- Passage:
Webscraping Norwegian Company Information Data Using Langchain
Our thesis professor gave us a task to add information columns to an already existing norwegian company database. Originally, my thesis partner and I tried filling up information (revenue, current ceo, number of employees,.. etc). However, I realized that this process was very repetitive: we would look up the company name in the Brønnøysunregistrene, scroll through the page, copy paste values, then add it to the excel file. This repetitive process shows potential for automation and webscraping which is why I thought of automating this process to save up on time especially because we would be analyzing 300 companies later on
Usually, I would webscrape using selenium but this semester, I had course named “Transforming Business with AI: The Power of Large Language Models” and in this course, we learned how to use large language models for data analysis, langchain, and using tools. With the skills I learned from this course, I made a webscraper using langchain, tavily, image processing, and llms and then saving these data into a csv file.

Stored entries:

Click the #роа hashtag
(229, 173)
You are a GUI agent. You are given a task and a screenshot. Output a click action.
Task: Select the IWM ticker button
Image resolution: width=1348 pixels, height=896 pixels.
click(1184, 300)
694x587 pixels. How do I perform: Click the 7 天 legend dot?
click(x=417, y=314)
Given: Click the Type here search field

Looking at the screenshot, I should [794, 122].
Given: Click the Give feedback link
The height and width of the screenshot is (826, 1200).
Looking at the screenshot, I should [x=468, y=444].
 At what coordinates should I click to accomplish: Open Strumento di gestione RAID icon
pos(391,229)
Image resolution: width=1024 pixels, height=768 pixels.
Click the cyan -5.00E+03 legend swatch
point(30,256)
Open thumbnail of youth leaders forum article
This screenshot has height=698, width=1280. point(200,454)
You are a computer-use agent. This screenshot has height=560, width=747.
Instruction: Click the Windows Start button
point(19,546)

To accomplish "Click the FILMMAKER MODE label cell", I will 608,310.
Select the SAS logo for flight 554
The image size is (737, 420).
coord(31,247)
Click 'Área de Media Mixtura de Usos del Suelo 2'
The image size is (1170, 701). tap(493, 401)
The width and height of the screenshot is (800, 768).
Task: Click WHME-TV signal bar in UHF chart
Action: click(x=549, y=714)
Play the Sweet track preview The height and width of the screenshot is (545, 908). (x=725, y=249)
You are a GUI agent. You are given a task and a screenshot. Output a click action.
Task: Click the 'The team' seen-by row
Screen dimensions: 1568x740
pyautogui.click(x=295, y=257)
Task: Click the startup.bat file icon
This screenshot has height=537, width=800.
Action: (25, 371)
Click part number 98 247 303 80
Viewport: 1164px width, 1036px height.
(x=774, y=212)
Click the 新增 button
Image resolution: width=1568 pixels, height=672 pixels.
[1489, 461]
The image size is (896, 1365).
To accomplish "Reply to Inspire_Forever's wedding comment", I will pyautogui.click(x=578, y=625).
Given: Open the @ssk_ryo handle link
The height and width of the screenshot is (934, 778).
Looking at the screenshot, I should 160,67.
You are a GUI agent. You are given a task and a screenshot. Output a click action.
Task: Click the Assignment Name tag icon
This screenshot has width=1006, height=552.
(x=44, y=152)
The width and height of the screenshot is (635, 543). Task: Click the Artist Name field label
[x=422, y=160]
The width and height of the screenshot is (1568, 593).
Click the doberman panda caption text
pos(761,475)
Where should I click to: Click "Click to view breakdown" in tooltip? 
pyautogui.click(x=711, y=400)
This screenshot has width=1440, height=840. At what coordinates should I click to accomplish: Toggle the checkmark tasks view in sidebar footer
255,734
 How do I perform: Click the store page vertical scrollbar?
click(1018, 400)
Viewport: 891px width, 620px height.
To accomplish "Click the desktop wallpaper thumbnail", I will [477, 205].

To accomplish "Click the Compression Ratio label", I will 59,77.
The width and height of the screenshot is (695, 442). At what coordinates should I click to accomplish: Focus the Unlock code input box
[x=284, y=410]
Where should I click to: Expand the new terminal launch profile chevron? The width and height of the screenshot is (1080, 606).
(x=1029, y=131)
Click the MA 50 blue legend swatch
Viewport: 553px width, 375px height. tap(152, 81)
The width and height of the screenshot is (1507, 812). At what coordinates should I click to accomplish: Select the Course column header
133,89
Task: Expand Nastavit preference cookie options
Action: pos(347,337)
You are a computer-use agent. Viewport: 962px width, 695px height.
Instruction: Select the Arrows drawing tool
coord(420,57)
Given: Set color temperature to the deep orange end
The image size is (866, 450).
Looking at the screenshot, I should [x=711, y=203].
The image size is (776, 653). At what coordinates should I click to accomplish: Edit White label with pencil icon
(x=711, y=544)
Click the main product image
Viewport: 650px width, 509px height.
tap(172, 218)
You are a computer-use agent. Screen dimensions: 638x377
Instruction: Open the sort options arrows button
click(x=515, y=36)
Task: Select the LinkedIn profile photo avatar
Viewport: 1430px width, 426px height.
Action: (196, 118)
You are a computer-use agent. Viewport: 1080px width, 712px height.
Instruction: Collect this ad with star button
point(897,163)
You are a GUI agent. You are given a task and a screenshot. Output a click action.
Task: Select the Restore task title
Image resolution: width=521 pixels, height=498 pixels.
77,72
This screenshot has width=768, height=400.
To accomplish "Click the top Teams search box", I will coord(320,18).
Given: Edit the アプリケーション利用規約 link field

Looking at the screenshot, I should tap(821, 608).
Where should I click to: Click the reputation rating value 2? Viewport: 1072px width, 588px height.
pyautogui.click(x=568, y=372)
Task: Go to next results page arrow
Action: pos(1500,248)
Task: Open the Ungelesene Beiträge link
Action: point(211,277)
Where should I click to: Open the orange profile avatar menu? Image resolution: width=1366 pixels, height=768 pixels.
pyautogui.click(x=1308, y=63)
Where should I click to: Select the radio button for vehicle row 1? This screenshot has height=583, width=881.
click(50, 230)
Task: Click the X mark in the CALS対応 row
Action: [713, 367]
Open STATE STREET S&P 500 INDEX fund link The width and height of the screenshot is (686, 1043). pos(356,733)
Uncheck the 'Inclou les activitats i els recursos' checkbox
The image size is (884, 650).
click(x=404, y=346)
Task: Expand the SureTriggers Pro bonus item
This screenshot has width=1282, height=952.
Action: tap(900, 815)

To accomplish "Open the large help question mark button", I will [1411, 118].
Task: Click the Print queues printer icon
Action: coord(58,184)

- Directions for this task:
Please repeat the post on scraping Norwegian company information, word for word from start to finish.

- Finished task:
Webscraping Norwegian Company Information Data Using Langchain
Our thesis professor gave us a task to add information columns to an already existing norwegian company database. Originally, my thesis partner and I tried filling up information (revenue, current ceo, number of employees,.. etc). However, I realized that this process was very repetitive: we would look up the company name in the Brønnøysunregistrene, scroll through the page, copy paste values, then add it to the excel file. This repetitive process shows potential for automation and webscraping which is why I thought of automating this process to save up on time especially because we would be analyzing 300 companies later on
Usually, I would webscrape using selenium but this semester, I had course named “Transforming Business with AI: The Power of Large Language Models” and in this course, we learned how to use large language models for data analysis, langchain, and using tools. With the skills I learned from this course, I made a webscraper using langchain, tavily, image processing, and llms and then saving these data into a csv file.